*Exercise details*. Revise the football injury passage, starting at "By default, footballing" and ending at "making helmet-to-helmet hits.", so that "helmet-to-helmet" is replaced by "head-to-head".

*Given passage*.

*** Block opens ***

Updated: Jul 24, 2020
Although barely mentioned, physical therapy is a crucial component in an athlete’s career. According to Sports Show, the NFL is the most popular sport in America; however, Bleacher Report named football the third-most dangerous sport in America. In other words, entertainment doesn’t come without risk.
By default, footballing comes with a fleet of dangers. Even the most customary actions necessary for gameplay – such as tackling, throwing, and running – can lead players to injury. On top of that, NFL players are more prone to contracting serious injuries of the muscle, spine, spinal cord, and brain. Concussions from fieldplay are also common amongst NFL players.
For example, James Harrison (Steelers linebacker) was suspended for one game on December 13, 2011 for a helmet-to-helmet hit that caused Colt McCoy (Browns quarterback) to suffer a concussion. According to the American Football Database, this was the first time the NFL ever suspended anyone for this violation. In efforts to minimize the rate of concussions, the NFL banned 10 helmet models and all players from making helmet-to-helmet hits.

*** Block closes ***

*Data supplied*.
*** Block opens ***

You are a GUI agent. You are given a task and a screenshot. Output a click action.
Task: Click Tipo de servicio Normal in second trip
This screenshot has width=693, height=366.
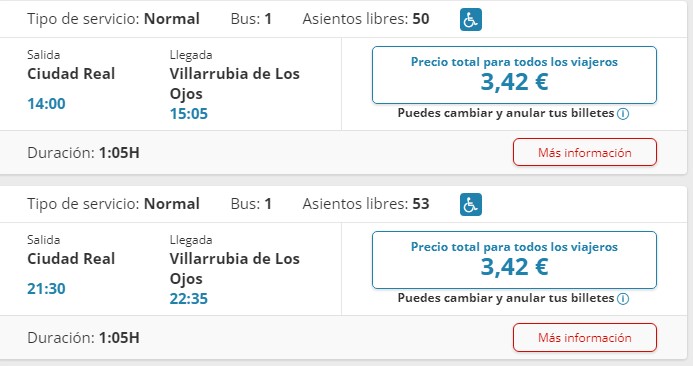click(114, 204)
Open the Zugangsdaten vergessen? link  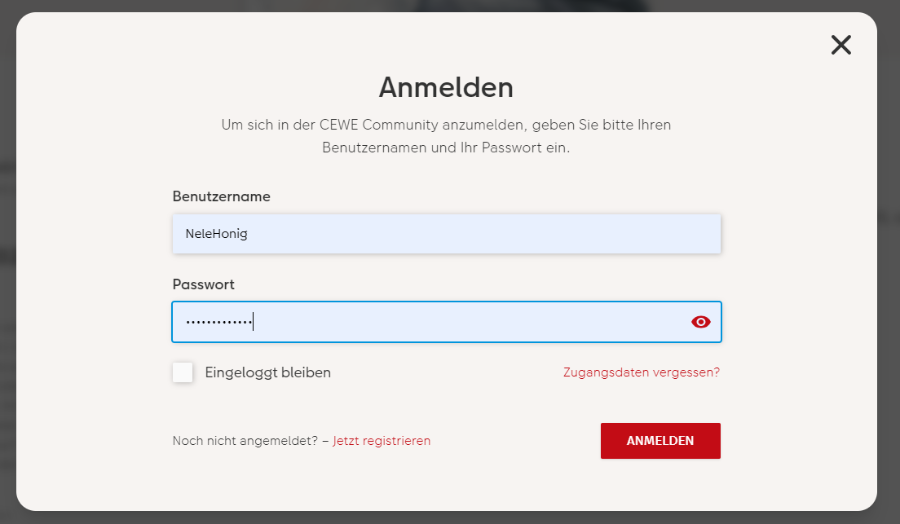pos(641,373)
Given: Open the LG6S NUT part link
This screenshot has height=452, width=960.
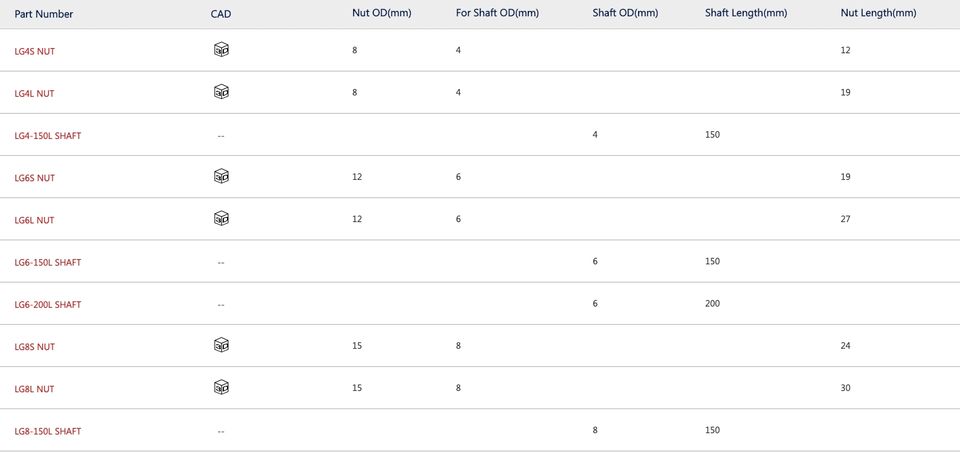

*** Block closes ***

*Result for this task*.
By default, footballing comes with a fleet of dangers. Even the most customary actions necessary for gameplay – such as tackling, throwing, and running – can lead players to injury. On top of that, NFL players are more prone to contracting serious injuries of the muscle, spine, spinal cord, and brain. Concussions from fieldplay are also common amongst NFL players.
For example, James Harrison (Steelers linebacker) was suspended for one game on December 13, 2011 for a head-to-head hit that caused Colt McCoy (Browns quarterback) to suffer a concussion. According to the American Football Database, this was the first time the NFL ever suspended anyone for this violation. In efforts to minimize the rate of concussions, the NFL banned 10 helmet models and all players from making head-to-head hits.